Collected data

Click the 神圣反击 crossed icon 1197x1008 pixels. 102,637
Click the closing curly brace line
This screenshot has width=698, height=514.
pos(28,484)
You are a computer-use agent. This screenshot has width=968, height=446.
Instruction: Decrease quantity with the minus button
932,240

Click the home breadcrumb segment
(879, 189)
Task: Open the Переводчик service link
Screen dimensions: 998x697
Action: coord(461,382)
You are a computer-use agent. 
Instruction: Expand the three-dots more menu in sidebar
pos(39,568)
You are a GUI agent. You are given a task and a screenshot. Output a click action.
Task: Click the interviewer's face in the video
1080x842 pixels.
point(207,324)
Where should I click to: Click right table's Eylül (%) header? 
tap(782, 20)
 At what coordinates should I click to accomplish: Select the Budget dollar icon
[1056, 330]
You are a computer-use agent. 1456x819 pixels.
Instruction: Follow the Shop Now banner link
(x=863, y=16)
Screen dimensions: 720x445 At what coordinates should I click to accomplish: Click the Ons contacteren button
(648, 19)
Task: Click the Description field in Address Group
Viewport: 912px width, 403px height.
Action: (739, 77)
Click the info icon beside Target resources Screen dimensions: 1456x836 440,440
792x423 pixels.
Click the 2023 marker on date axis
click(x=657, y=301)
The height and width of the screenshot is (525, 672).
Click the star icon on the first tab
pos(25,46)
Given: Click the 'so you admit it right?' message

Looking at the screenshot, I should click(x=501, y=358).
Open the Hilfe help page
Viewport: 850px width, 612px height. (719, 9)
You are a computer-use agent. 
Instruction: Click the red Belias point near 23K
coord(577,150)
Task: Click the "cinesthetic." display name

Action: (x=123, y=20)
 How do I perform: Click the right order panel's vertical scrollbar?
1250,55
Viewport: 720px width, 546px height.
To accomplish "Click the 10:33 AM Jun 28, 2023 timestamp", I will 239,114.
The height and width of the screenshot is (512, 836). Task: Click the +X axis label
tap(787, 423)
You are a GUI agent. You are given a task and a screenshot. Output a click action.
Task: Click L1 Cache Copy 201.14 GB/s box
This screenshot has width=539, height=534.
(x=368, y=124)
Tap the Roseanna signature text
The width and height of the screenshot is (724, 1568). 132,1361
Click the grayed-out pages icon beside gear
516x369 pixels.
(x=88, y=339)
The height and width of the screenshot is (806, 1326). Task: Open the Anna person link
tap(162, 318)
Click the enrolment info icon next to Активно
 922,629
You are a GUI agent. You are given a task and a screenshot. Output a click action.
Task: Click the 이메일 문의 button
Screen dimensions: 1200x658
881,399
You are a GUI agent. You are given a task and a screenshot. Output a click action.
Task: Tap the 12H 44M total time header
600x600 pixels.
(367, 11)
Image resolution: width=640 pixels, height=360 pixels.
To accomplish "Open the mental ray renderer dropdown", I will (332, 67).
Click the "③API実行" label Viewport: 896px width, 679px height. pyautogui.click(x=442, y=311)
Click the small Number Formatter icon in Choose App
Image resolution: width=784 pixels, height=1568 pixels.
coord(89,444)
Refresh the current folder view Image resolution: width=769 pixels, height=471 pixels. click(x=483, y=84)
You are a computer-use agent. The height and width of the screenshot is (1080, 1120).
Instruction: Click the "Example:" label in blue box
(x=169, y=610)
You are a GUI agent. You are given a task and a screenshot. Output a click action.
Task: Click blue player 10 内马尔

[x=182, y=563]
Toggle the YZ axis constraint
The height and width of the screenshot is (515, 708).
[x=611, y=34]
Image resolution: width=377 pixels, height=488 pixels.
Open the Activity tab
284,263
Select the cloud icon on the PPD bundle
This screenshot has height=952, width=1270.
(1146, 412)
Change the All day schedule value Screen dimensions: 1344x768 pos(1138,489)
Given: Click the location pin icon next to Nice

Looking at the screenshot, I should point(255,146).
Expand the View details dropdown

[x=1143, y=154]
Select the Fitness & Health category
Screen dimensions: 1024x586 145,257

Assignment: Every entry should be output again exactly as written.

Solution to this task:
Click the 神圣反击 crossed icon 1197x1008 pixels. 102,637
Click the closing curly brace line
This screenshot has width=698, height=514.
pos(28,484)
You are a computer-use agent. This screenshot has width=968, height=446.
Instruction: Decrease quantity with the minus button
932,240

Click the home breadcrumb segment
(879, 189)
Task: Open the Переводчик service link
Screen dimensions: 998x697
Action: coord(461,382)
You are a computer-use agent. 
Instruction: Expand the three-dots more menu in sidebar
pos(39,568)
You are a GUI agent. You are given a task and a screenshot. Output a click action.
Task: Click the interviewer's face in the video
1080x842 pixels.
point(207,324)
Where should I click to: Click right table's Eylül (%) header? 
tap(782, 20)
 At what coordinates should I click to accomplish: Select the Budget dollar icon
[1056, 330]
You are a computer-use agent. 1456x819 pixels.
Instruction: Follow the Shop Now banner link
(x=863, y=16)
Screen dimensions: 720x445 At what coordinates should I click to accomplish: Click the Ons contacteren button
(648, 19)
Task: Click the Description field in Address Group
Viewport: 912px width, 403px height.
Action: (739, 77)
Click the info icon beside Target resources Screen dimensions: 1456x836 440,440
792x423 pixels.
Click the 2023 marker on date axis
click(x=657, y=301)
The height and width of the screenshot is (525, 672).
Click the star icon on the first tab
pos(25,46)
Given: Click the 'so you admit it right?' message

Looking at the screenshot, I should click(x=501, y=358).
Open the Hilfe help page
Viewport: 850px width, 612px height. (719, 9)
You are a computer-use agent. 
Instruction: Click the red Belias point near 23K
coord(577,150)
Task: Click the "cinesthetic." display name

Action: (x=123, y=20)
 How do I perform: Click the right order panel's vertical scrollbar?
1250,55
Viewport: 720px width, 546px height.
To accomplish "Click the 10:33 AM Jun 28, 2023 timestamp", I will 239,114.
The height and width of the screenshot is (512, 836). Task: Click the +X axis label
tap(787, 423)
You are a GUI agent. You are given a task and a screenshot. Output a click action.
Task: Click L1 Cache Copy 201.14 GB/s box
This screenshot has width=539, height=534.
(x=368, y=124)
Tap the Roseanna signature text
The width and height of the screenshot is (724, 1568). 132,1361
Click the grayed-out pages icon beside gear
516x369 pixels.
(x=88, y=339)
The height and width of the screenshot is (806, 1326). Task: Open the Anna person link
tap(162, 318)
Click the enrolment info icon next to Активно
 922,629
You are a GUI agent. You are given a task and a screenshot. Output a click action.
Task: Click the 이메일 문의 button
Screen dimensions: 1200x658
881,399
You are a GUI agent. You are given a task and a screenshot. Output a click action.
Task: Tap the 12H 44M total time header
600x600 pixels.
(367, 11)
Image resolution: width=640 pixels, height=360 pixels.
To accomplish "Open the mental ray renderer dropdown", I will (332, 67).
Click the "③API実行" label Viewport: 896px width, 679px height. pyautogui.click(x=442, y=311)
Click the small Number Formatter icon in Choose App
Image resolution: width=784 pixels, height=1568 pixels.
coord(89,444)
Refresh the current folder view Image resolution: width=769 pixels, height=471 pixels. click(x=483, y=84)
You are a computer-use agent. The height and width of the screenshot is (1080, 1120).
Instruction: Click the "Example:" label in blue box
(x=169, y=610)
You are a GUI agent. You are given a task and a screenshot. Output a click action.
Task: Click blue player 10 内马尔

[x=182, y=563]
Toggle the YZ axis constraint
The height and width of the screenshot is (515, 708).
[x=611, y=34]
Image resolution: width=377 pixels, height=488 pixels.
Open the Activity tab
284,263
Select the cloud icon on the PPD bundle
This screenshot has height=952, width=1270.
(1146, 412)
Change the All day schedule value Screen dimensions: 1344x768 pos(1138,489)
Given: Click the location pin icon next to Nice

Looking at the screenshot, I should point(255,146).
Expand the View details dropdown

[x=1143, y=154]
Select the Fitness & Health category
Screen dimensions: 1024x586 145,257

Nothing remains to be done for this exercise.